Public Pensions Have Assumed Rates of Return That Should Concern Everyone - jonathanwerbell
http://www.nytimes.com/2012/05/28/nyregion/fragile-calculus-in-plans-to-fix-pension-systems.html

======
throwaway1979
It's about time this issue was discussed! In the last few years, even getting
a 5% return has been a daunting task.

I'm conflicted how to think about this issue. On the one hand, seeing defined
benefit pension plans for govt workers seemed unfair (given I don't have one
of these in the private sector). On the other hand, I know I can probably
never retire on my defined contribution pension plan (in the private sector).

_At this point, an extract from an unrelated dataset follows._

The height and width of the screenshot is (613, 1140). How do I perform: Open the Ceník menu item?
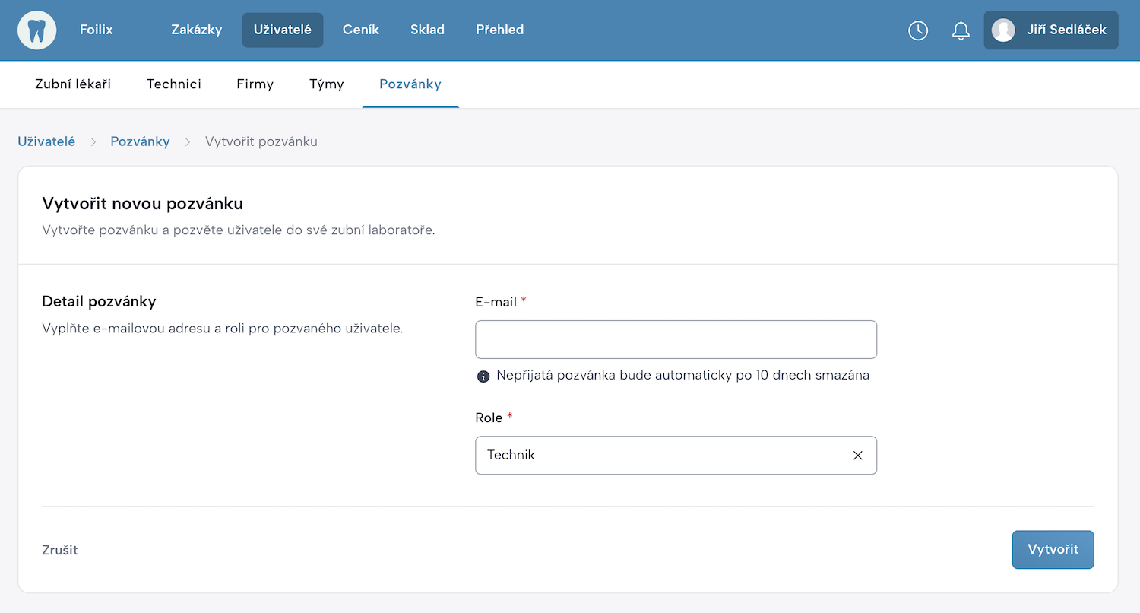point(361,30)
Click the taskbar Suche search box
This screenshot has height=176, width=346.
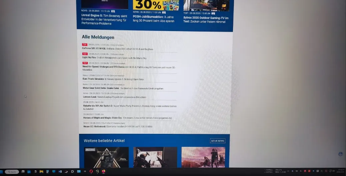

Can GenY ever retire in the traditional sense? The best I've read on this
topic is Tim Ferris who says "traditional" retirement is no longer an
attainable dream (he calls this the deferred life plan) ... rather people
should work towards many periods of mini retirement during their lives. I
don't know how I feel about this because I know in tech, my employability will
go downhill post 35-40 :(

------
bunderbunder
Stories like this or the debate over social security suggest to me that the
basic idea behind defined-benefit pension plans is fundamentally brittle. All
of the variables feeding into a pension fund's balance sheet - market
fluctuations, new contributions, the duration over which an individual will
ultimately receive payments, etc - are fundamentally unpredictable. I'm not
sure what kind of machine it would take to take all those inputs and output a
reliable stream of fixed-size payments, but I suspect that magic would be a
key component.

Maybe it was easier during the period where pensions became so popular in the
US. Fluctuations presumably aren't so problematic when the upticks greatly
outweigh the downticks, the 5-10 year trend always has a positive slope, and
you aren't getting ready to have 1/5 of your workforce hit retirement age all
at the same time.

------
lusr
> While Americans are typically earning less than 1 percent interest on their
> savings accounts

> If somebody offers you a guaranteed 7 percent on your money for the rest of
> your life, you take it and just make sure the guy’s name is not Madoff.”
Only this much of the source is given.